# Input material:
*****
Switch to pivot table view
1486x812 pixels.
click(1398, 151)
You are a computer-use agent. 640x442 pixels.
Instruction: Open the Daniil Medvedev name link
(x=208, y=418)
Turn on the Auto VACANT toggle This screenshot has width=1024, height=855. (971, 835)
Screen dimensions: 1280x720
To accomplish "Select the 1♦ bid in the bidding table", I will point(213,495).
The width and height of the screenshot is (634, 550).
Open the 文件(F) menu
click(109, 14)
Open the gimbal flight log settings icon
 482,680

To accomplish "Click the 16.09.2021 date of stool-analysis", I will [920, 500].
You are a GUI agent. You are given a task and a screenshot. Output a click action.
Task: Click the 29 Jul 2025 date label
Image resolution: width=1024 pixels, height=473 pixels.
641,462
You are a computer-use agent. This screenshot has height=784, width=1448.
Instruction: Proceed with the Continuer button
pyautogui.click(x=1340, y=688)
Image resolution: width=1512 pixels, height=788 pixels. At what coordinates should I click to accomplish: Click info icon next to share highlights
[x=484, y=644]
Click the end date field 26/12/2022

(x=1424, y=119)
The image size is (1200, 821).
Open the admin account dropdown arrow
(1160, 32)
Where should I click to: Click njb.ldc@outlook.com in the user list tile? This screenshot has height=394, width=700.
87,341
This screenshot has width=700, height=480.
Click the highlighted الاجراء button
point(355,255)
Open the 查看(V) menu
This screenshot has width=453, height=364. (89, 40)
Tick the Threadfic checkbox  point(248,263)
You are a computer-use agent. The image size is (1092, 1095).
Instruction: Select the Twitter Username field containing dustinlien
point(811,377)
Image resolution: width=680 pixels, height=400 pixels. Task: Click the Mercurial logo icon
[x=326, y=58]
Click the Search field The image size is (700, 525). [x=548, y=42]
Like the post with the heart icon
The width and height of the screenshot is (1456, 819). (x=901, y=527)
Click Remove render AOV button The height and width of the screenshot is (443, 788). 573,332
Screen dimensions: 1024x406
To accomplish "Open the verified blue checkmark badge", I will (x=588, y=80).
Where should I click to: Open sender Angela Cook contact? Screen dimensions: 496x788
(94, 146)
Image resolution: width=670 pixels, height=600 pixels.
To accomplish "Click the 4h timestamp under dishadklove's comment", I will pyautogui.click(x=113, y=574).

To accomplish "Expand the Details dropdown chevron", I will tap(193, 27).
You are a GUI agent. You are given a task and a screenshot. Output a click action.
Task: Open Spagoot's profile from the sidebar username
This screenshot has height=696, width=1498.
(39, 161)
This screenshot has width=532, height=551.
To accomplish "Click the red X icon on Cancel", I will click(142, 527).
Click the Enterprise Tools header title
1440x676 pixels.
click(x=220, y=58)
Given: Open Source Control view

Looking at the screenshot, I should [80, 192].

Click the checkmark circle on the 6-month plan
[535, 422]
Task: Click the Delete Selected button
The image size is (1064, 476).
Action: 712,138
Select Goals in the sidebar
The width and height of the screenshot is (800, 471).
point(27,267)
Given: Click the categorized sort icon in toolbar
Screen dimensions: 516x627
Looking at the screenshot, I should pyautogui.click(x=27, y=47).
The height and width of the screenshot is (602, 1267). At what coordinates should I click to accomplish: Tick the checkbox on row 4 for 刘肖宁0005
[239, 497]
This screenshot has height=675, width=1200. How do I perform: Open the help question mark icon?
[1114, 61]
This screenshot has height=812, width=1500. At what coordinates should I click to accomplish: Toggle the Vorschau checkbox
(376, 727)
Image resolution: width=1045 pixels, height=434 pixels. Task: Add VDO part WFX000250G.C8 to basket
*****
# Problem requirements:
Scan the material above for the word "sidebar". Copy each line where it occurs.

# Your response:
Task: Open Spagoot's profile from the sidebar username
Select Goals in the sidebar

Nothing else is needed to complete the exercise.